The Wall WatcherJanuary 26, 2026

Your Privacy vs. Collective Mediocrity

A rapid convergence in our thought patterns is oozing from network technologies and AI. If not passionately resisted, this loss of balance will slow our progress as a species.
Your Privacy vs. Collective Mediocrity

Multiple times a day now, a friend or relative asks "did you see that story/meme/video about..?" and almost always my answer is "saw it this morning." A year ago it was occasional and funny. Now I often recognize the content before they finish describing it. It has become deeply troubling, the uniform thought bubble that this routine implies. And most of us know it.

Our newest technologies sometimes seem like powerful weapons against individual thought. They lean into our bias, season with "fitting" notions they've learned from others, and build a feedback loop with growing gravity. They map our contacts, and curate a collective hall of mirrors.

Ironically, individual competition is essential to AI's development. Games like Go, Chess and StarCraft, keys to AI development, hinge on the interaction of individuals. (Team up, if you like, but that's an individual choice.)

But in practice, we're now losing balance. It's simple to see individualism and competition as an antidote - but they too can be corrosive at their extremes.

We must step forward quickly to build and refine tools that defy today's creeping collectivism. If the right overall balance stems from each person choosing their own boundaries, then your ability to choose must be defended. Yet, if we don't work for privacy and individualism as swiftly and powerfully as the technologies that threaten them, that may not soon be possible.

(Of course, those who wish to slowly dissolve into the cozy echo chamber of AI slop memes, dad jokes, and rage-baited self-certainty, do have that right - and it isn't anyone's place to stop them.)

The Threat Today

If you're with me so far, here's how the threat looks today: A rapid convergence in our thought patterns and interests is oozing from the spread of network technologies and applications. AI has dropped into this brew like pop rocks into Pepsi. The backwash from these shared tastes is rewiring our desires, principles and values. We're well-into groupthink, polishing up new near-religious defenses for our recently-downloaded core beliefs. Tribalism is rising. Individualism and competition are falling further and further behind.

This is not for debating over beer and pizza at the Student Union before tomorrow's philosophy exam - it is big, fast and here now. If not passionately resisted, this loss of balance will slow our progress as a species. Feudalism and central planning lie somewhere on this path. But at the end sits something worse. The withering of diverse thought will hollow out Oliver Wendell Holmes' "marketplace of ideas", and that will not go well for us.

What happens when we face an unprecedented, perhaps existential, threat - but we're in an echo chamber because everyone has the same three thoughts? If we've de facto outsourced thought leadership to a handful of influencers, amplified by off-the-charts marketing?

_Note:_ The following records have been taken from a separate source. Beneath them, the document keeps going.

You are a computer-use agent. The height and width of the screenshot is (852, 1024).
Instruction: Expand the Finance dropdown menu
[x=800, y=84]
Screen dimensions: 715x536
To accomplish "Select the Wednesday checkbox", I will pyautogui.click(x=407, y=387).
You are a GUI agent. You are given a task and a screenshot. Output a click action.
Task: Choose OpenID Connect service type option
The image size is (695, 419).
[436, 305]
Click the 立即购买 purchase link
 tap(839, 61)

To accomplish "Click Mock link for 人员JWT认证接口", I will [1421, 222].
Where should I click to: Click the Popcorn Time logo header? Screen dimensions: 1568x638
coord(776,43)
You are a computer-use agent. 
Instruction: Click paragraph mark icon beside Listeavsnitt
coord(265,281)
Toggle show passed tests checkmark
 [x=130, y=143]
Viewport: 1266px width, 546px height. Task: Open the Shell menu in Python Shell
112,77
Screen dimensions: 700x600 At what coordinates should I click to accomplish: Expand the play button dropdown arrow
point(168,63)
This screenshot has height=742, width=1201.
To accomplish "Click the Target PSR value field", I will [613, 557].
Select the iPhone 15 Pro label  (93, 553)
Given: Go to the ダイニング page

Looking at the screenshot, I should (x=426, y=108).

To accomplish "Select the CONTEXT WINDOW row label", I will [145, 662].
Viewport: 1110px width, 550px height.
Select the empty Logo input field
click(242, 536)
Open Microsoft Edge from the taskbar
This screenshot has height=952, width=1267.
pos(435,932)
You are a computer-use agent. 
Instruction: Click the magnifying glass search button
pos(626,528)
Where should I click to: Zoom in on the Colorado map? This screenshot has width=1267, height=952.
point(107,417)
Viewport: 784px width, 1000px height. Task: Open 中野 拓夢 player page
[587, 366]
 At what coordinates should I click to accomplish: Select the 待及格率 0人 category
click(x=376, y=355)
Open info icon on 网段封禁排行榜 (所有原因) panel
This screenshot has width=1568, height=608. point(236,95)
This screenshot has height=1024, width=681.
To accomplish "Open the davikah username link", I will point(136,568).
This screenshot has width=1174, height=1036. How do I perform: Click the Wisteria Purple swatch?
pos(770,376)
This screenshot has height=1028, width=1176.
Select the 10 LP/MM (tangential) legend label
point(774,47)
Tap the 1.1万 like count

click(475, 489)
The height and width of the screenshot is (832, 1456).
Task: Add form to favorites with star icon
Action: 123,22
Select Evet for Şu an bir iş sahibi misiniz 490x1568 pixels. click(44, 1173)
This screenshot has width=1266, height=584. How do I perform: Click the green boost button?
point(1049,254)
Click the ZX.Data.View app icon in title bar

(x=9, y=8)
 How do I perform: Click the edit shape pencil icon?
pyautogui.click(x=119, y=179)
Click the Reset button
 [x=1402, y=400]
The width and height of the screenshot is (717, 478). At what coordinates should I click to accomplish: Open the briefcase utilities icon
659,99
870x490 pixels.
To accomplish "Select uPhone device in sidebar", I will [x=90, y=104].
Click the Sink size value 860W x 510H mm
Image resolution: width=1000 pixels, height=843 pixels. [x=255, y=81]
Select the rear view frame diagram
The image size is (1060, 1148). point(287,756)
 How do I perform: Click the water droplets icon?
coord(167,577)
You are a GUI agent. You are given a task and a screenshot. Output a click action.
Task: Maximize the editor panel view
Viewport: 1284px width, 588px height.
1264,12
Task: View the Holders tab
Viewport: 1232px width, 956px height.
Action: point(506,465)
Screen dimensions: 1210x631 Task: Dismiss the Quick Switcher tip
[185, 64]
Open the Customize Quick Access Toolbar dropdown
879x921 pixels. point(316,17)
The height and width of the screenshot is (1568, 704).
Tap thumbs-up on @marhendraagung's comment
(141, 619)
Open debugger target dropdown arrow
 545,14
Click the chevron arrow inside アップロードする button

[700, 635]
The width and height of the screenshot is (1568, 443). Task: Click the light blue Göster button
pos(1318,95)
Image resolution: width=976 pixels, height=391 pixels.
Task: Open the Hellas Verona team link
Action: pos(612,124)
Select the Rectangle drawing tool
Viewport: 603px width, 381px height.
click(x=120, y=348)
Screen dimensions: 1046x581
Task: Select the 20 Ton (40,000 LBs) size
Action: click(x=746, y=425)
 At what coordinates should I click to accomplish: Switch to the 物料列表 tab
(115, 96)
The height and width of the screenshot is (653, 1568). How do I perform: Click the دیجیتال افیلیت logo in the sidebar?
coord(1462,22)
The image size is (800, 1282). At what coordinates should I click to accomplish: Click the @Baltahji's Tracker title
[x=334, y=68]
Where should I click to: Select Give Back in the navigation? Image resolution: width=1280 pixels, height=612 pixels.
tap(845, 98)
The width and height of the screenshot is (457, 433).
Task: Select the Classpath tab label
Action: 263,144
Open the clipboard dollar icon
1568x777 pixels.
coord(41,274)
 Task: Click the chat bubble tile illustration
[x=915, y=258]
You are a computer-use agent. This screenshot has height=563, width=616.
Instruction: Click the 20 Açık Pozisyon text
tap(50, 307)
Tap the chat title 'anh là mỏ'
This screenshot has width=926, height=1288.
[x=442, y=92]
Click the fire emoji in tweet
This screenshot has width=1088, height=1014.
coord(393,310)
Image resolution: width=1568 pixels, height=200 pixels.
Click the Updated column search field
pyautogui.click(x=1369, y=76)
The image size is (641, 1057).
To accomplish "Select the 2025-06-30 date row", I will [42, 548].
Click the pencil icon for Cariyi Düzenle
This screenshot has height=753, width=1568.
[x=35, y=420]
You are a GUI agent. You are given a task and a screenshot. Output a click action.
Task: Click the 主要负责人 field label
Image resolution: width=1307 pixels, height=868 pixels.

We Can Build the Tools We Need

We can make the tools we will need to preserve balance. It will take courage and determination.

Before the technicalities, what are the principles? Protecting your individual thought is fundamental. More human brains in any group are not just "more compute" — they should mean more ideas. Contrast sparks creativity. We're best when we connect, collaborate AND compete. So our tools must empower each to strike this balance for themself. They must preserve space for private thought, and control over what is shared.

In round one, Strongwall will offer each of us the ability to use some of today's most-powerful tools for thought, without allowing our thoughts to be harvested. That is the beginning of the experiment.

We Feel Used

I believe many of us feel used. We know a helpful ad in our feed MAY address the question our child asked in the car (within earshot of a smartphone) — but DEFINITELY feels like a violation.

We have important questions. Technology can help. But removing our suspicion is critical to letting us ask them. When we can, we will all move forward faster together.

The Mission Ahead

If the first experiment validates this belief, many more tools are soon to come. All based on your right to be you, and share only what you choose. Creating them, and empowering you, looks like a very important mission for us all to pursue.